15 of 17 people found the following review helpful:
5.0 out of 5 stars
Hitler in his place,
By A Customer
Amazon Verified Purchase(What's this?)
This review is from: The Hitler of History (Paperback)
"Hitler" has become less a person than a brand name in the years since his death. His name is applied with equal casualness to left- and right-wing politics, and against anything and anyone one doesn't like. What Hitler and the short-lived Nazi phenomenon really was has been tailored to suit the biases of every historian who has examined them. Lukas shows how Hitler and the Nazis are distorted by the lens of each historian's own bigotry and shortcomings. And yet, at the same time, he demonstrates a truth too often overlooked by historians playing petty oneupsmanship against those who don't share their own political views -- that Hitler was an extremely complex man, whose unique ideology doesn't fit comfortably into either the conventional politics of left or right, but combines the worst aspects of both. This book is a critical examination of Hitler biographies, as well as an assessment of Hitler himself -- which is like grasping water -- Lukan has written a valuable resource for anyone who wants to see beyond typical parochial presentations. And the ultimate conclusion one reaches when reading it is that instead of looking outward for the answer to why Hitler happened, one should look introspectively, at one's own heart.
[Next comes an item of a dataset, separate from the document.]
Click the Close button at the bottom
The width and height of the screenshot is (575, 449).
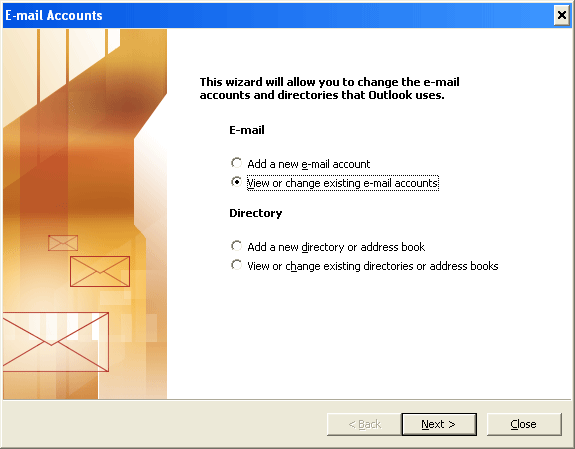(x=524, y=424)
11 of 13 people found the following review helpful:
4.0 out of 5 stars
Gave me a deeper understanding of Hitler,
This review is from: The Hitler of History (Paperback)
I have been very intrested in Hitler and national socialism since I was 13. I'm 23 now so I have read quite many books on the subject by now. when I first read this book about two years ago I was stunned by it. The aurthor John Lukacs seem to have a bottomless knowledge of the 20th centurary European history. Although you can criticize his somewhat "was and is always right" attitude, he none the less often presents his case so compelling arguments that I buy most of his thesis. He explains that nationalism, and nationalsocialism not only was a german phenomenon but an universal idea, which dominated th 20th century, and was far more important than communism or even old style UK-US libaral democracy. He also explains Hitlers antisemitism and his place in Germanys history. For me this book was an awakning, and I have read it many times. I understand Hitler and the national socialistic movement much better now. Hitler did not create the national socialism. Even though in Germany he used the radical nationalism in his want for power, he was rather the most central revolutionary figure, of that movement. The only a little bit annoying is that Lukacs takes much time argue against the british history revisionist, and holocaust denier David Irving. This may well be with well intent, but I think its rather unnecessary. It would be better to just ingnore him, this takes needless space from other important insights. Irving has already been repitudated by so many before.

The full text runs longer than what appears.